6 — Düveli itilafiyece [İtilaf Devletlerince], mütarekenin imza olunduğu 30 Teşrinievvel sene 1334 [30 Ekim 1918] tarihindeki hududumuz dâhilinde [sınırlarımız içinde]  kalan ve her mıntakasında [bölgesinde] olduğu gibi Şarki Anadolu vilayetlerinde de ekseriyeti kahireyi [ezici çoğunluğu] İslamlar teşkil eden ve harsi [kültürel], iktisadi tefevvuku [üstünlüğü] Müslümanlara ait bulunan ve yekdiğerinden gayri kabili infikak [ayrılması imkânsız] öz kardeş olan din ve ırkdaşlarımızla meskûn memalikimizin [topraklarımızın] mukasemesi [bölünmesi] nazariyesinden bil kulliye [bütünüyle] sarfı nazarla [vazgeçerek] mevcudiyetimize [varlığımıza], hukuku tarihiye, örfiye ve diniyemize [dini, örfi ve tarihi haklarımıza] riayet edilmesine ve bunlara mugayir [aykırı] teşebbüslerin tervic olunmamasına [desteklenmemesine] ve bu suretle tamamiyle hak ve adle [adalete] mustenid [dayanan] bir karara intizar olunur [beklenilmektedir].

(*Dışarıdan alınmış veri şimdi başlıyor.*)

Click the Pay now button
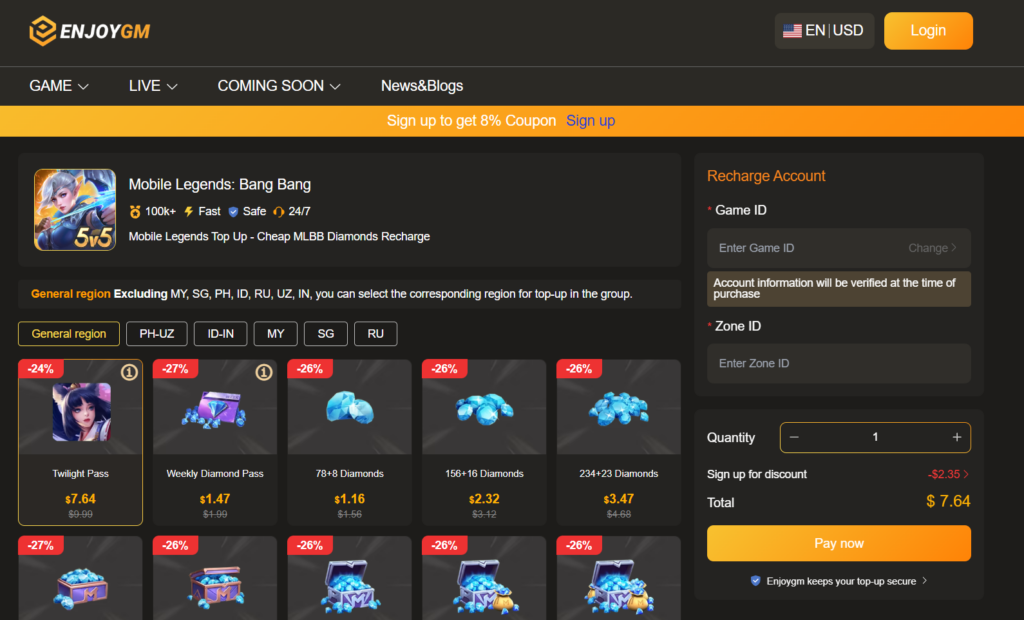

7 — Milletimiz insani, asri gayeleri tebcil [yüceltir] ve fenni, sınai ve iktisadi hal ü ihtiyacımızı [hal ve ihtiyacımızı] takdir eder. Binaenaleyh [bunun üzerine, bundan dolayı] devlet ve milletimizin dâhili [iç] ve harici [dış] istiklali [bağımsızlığı] ve vatanımızın tamamisi [vatanımızın bütünlüğü] mahfuz [saklı] kalmak şartiyle altıncı maddede musarrah [belirtilen] hudud dâhilinde [sınır içinde] milliyet esaslarına riayetkâr ve memleketimize karşı istila emeli beslemiyen herhangi devletin fenni, sınai, iktisadi muavenetini [yardımını] memnuniyetle karşılarız ve bu şeraiti adile ve insaniyeyi  [adil ve insani şartları] muhtevi [içeren, kapsayan] bir sulhun da acilen takarrürü [kararlaştırılması] selameti beşer [insanlığın selameti] ve sükûnu âlem [âlemin sükûnu] namına ahzı amali milliyemizdir [başlıca milli emellerimizdendir].

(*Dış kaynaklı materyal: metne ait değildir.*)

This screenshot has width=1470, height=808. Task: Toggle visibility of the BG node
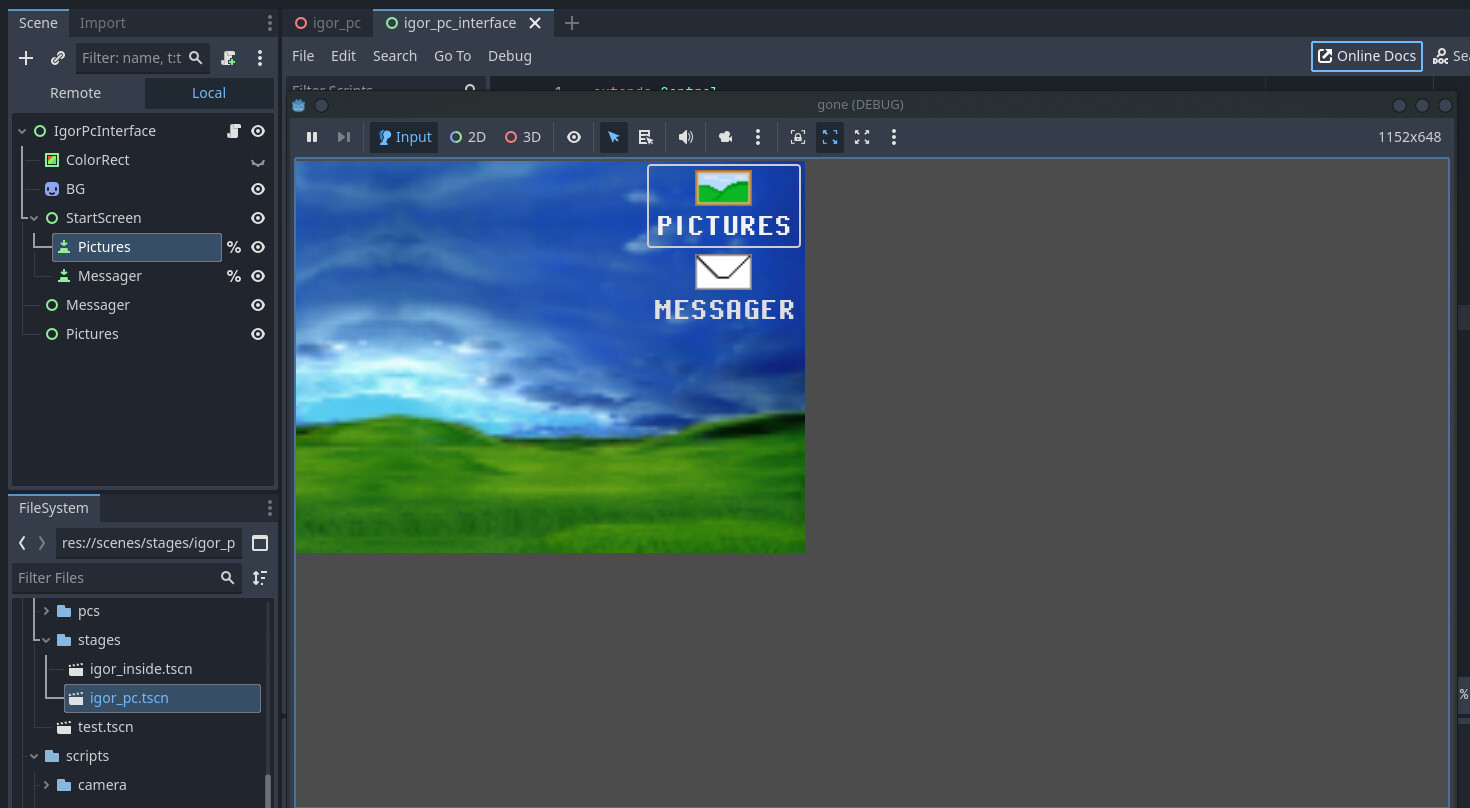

8 — Milletlerin kendi mukadderatını bizzat tayin ettiği bu tarihi devirde hükûmeti merkeziyemizin [merkezi hükumetimizin] de iradei milliyeye [milli iradeye] tabi olması zaruridir. Çünkü: iradei milliyeye gayrı müstenid [dayanmayan] herhangi bir hey’eti hükûmetin [hükumet heyetinin] indi [kendince] ve şahsi mukarreratı [şahsi kararları] milletçe muta [verilmiş] olmadıktan başka haricen [dışarıda] de muteber [geçerli] olmadığı ve olamayacağı şimdiye kadar mesbuk ef’al [yapılan işler] ve netayic [neticeler] ile sabit olmuştur. Binaenaleyh milletin içinde bulunduğu hali zicret [sıkıntı] ve endişeden kurtulmak çarelerine bizzat tevessülüne [başvurmaya] hacet kalmadan hükûmeti merkeziyemizin meclisi milliyi [milli meclisi] hemen bila ifatei an [an kaybetmeden] toplaması ve bu suretle mukadderatı millet ve memleket hakkında ittihaz eyleyeceği [alacağı] bilcümle mukarreratı [bütün kararları] meclisi millinin murakabesine [denetimine] arz etmesi mecburidir.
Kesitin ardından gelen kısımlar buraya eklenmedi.